This should also be returned if that room does not exist, which matches the
behavior of other room endpoints (e.g.
[`/_matrix/client/r0/rooms/{roomID}/aliases`](https://matrix.org/docs/spec/client_server/latest#get-matrix-client-r0-rooms-roomid-aliases))
to not divulge that a room exists which the user doesn't have permission to view.
An HTTP response with a status code of 400 and an error code of `M_INVALID_PARAM`
should be returned if the `from` token provided is unknown to the server or if
the `suggested_only` or `max_depth` parameters are modified during pagination.
#### Server behaviour
The server should generate the response as discussed above, by doing a depth-first
search (starting at the "root" room) for any `m.space.child` events. Any
`m.space.child` with an invalid `via` are discarded (invalid is defined as in
[MSC1772](https://github.com/matrix-org/matrix-doc/pull/1772): missing, not an
array or an empty array).
In the case of the homeserver not having access to the state of a room, the
server-server API (see below) can be used to query for this information over
federation from one of the servers provided in the `via` key of the
`m.space.child` event. It is recommended to cache the federation response for a
period of time. The federation results may contain information on a room
that the requesting server is already participating in; the requesting server
should use its local data for such rooms rather than the data returned over
federation.
When the current response page is full, the current state should be persisted
and a pagination token should be generated (if there is more data to return).

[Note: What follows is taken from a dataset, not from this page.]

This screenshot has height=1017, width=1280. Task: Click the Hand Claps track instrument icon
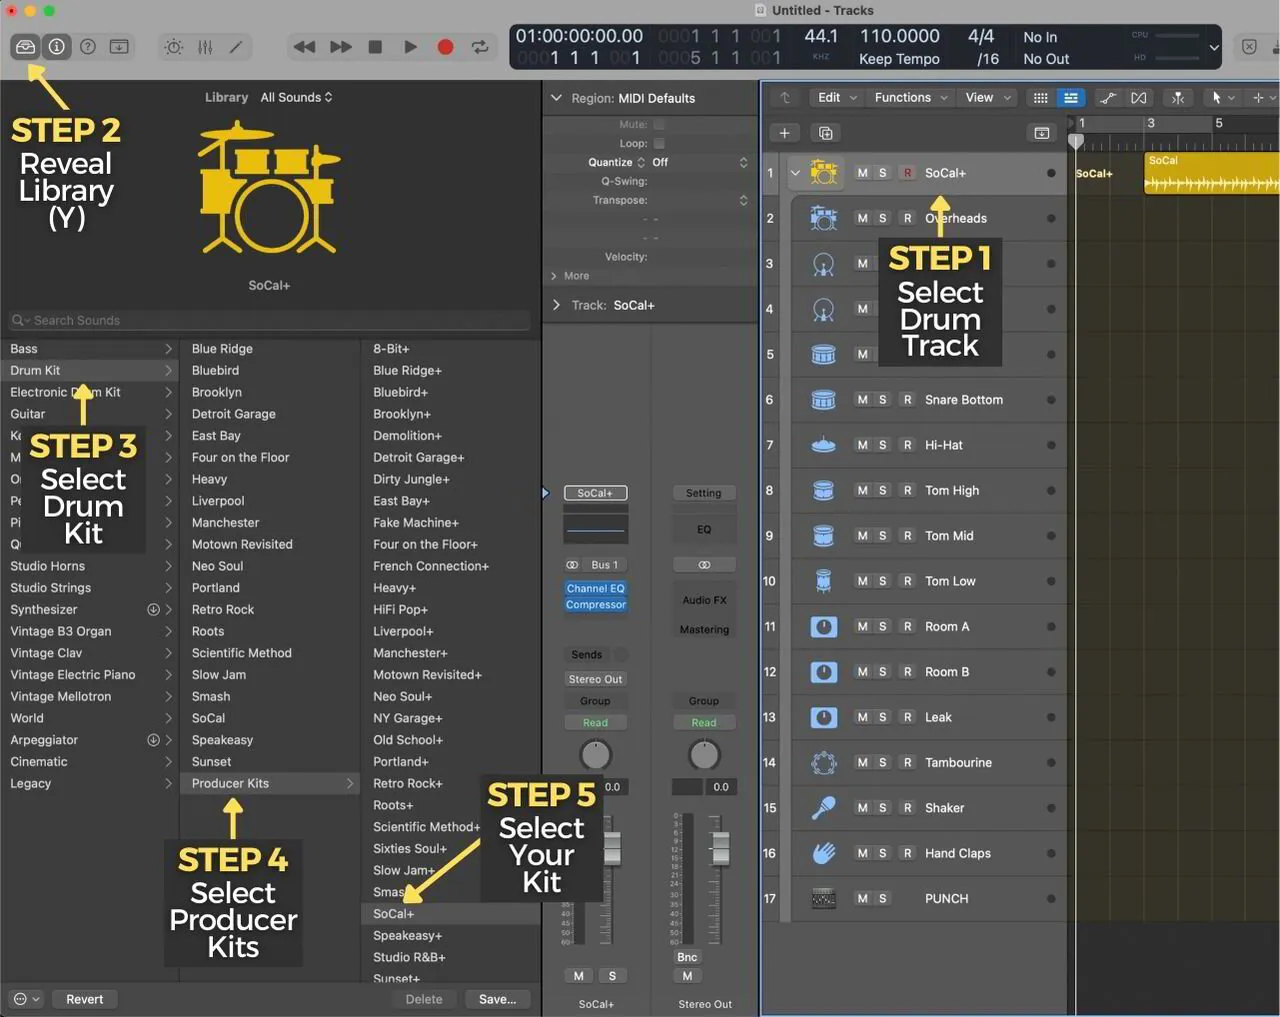click(x=822, y=852)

To prevent resource exhaustion, the server may expire persisted data that it
deems to be stale.
The persisted state will include:
* The processed rooms.
* Rooms to process (in depth-first order with rooms at the same depth
ordered [according to MSC1772, as updated to below](#msc1772-ordering)).
* Room information from federation responses for rooms which have yet to be
processed.
### Server-server API
The Server-Server API has a similar interface to the Client-Server API, but a
simplified response. It is used when a homeserver is not participating in a room
(and cannot summarize room due to not having the state).
The main difference is that it does *not* recurse into spaces and does not support
pagination. This is somewhat equivalent to a Client-Server request with a `max_depth=1`.
Additional federation requests are made to recurse into sub-spaces. This allows
for trivially caching responses for a short period of time (since it is not
easily known the room summary might have changed).
Since the server-server API does not know the requesting user, the response should
divulge information based on if any member of the requesting server could join
the room. The requesting server is trusted to properly filter this information
using the `world_readable`, `join_rules`, and `allowed_room_ids` fields from the
response.
If the target server is not a member of some children rooms (so would have to send
another request over federation to inspect them), no attempt is made to recurse
into them. They are simply omitted from the `children` key of the response.
(Although they will still appear in the `children_state`key of the `room`.)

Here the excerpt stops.